Tuberculosis patients also sought to rid themselves of the disease by soaking in the hot springs six miles northwest of town. The September 30, 1878, edition of the Daily Gazette noted that the hot springs near Las Vegas contained the same mineral constituents as those in Hot Springs, Arkansas, and Thermal Springs in Europe. Frontier physicians recommended soaking in the calcium and sodium enriched hot springs because the bicarbonates boosted blood circulation, reduced pain, and repaired tissue damage. According to Kate, she tried to convince Doc to consider staying put until his health was somewhat restored. She hoped he would take advantage of the hot springs and the rest. The attack he had in Dodge City had left him weak and unsteady on his feet. Kate promised to provide for them both while he was recovering, but Doc refused to go along with her plan.

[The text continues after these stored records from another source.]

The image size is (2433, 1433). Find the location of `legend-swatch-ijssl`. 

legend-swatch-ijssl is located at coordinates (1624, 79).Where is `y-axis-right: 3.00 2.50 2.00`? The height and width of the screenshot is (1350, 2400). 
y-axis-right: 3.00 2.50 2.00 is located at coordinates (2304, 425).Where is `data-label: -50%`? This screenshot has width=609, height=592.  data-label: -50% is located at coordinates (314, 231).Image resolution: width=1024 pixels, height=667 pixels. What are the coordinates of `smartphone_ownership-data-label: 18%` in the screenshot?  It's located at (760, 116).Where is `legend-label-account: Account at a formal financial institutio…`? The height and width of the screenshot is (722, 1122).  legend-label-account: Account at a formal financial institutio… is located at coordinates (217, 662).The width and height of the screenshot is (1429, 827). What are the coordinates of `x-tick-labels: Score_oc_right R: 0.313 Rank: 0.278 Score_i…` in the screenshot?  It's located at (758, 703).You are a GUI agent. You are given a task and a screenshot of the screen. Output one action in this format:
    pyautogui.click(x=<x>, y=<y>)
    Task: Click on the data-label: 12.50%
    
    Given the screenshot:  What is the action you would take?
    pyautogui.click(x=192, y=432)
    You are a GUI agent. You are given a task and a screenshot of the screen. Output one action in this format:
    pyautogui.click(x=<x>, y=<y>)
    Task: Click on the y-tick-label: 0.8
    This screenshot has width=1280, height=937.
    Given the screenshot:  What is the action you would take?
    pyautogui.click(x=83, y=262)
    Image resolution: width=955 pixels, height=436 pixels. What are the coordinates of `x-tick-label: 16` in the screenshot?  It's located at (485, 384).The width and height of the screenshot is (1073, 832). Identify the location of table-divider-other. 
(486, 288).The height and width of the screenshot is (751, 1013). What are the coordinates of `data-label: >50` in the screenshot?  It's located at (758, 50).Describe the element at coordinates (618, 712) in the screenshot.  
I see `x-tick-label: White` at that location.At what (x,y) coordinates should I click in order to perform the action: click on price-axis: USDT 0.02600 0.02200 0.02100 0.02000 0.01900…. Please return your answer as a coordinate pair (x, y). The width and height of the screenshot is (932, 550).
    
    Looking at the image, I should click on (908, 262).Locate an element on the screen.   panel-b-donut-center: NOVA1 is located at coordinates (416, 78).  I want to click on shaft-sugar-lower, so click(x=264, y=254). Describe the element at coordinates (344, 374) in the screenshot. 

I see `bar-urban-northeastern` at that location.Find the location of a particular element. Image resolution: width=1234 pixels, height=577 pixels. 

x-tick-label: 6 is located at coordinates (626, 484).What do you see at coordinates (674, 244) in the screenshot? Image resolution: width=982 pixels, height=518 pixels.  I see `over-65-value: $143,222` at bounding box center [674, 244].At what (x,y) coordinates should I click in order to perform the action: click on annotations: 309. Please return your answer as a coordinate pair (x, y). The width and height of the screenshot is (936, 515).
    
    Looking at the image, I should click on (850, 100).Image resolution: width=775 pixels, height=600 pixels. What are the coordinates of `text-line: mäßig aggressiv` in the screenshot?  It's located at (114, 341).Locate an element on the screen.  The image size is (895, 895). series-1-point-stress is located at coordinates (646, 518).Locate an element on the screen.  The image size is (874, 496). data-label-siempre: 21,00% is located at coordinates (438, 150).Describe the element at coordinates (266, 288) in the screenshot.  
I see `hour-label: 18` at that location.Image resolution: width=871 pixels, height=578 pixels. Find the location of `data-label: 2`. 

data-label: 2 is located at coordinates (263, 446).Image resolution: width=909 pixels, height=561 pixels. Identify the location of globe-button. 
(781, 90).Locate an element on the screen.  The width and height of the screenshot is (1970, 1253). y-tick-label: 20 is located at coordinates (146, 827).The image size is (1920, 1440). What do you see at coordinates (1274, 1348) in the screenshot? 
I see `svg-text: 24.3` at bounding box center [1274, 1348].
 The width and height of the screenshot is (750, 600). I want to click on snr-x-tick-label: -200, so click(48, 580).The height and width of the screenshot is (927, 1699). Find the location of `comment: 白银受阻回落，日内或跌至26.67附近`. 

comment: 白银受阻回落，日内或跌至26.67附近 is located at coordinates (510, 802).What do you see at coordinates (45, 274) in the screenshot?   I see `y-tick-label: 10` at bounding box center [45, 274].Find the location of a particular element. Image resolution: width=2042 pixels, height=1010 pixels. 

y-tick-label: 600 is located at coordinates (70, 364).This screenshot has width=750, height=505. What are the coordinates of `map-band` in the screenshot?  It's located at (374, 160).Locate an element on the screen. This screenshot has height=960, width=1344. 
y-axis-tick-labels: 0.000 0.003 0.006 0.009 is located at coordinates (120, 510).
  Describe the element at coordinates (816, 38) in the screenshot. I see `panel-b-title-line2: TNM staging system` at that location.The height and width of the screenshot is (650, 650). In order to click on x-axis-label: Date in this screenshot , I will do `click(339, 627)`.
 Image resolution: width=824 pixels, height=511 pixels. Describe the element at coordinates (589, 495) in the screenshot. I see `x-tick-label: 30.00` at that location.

As soon as Doc was able, he located office space on Bridge Street and opened his practice. Las Vegas was a stopping point for those traveling along the Santa Fe Trail, it was the biggest city between San Francisco and Independence, Missouri. Doc anticipated there would be many people in need of a dentist. The army post, Fort Union, was twenty miles north of Las Vegas, and soldiers routinely spent time in town enjoying the nightlife. If Doc’s practice faltered for any reason, he could also sustain himself at the poker table. Las Vegas continually played host to cavalrymen, desperados, and outlaws looking for a fast game. The number of card players eager to be separated from their money swelled when the Atchison, Topeka, and Santa Fe Railroad reached the area. Before Doc had an opportunity to fully fleece amateur card sharps, the New Mexico territorial legislature passed a bill prohibiting gambling. The law didn’t stop Doc from dealing, however; he kept his games of chance quiet while maintaining the semblance of an upstanding citizen as the community’s respectable dentist.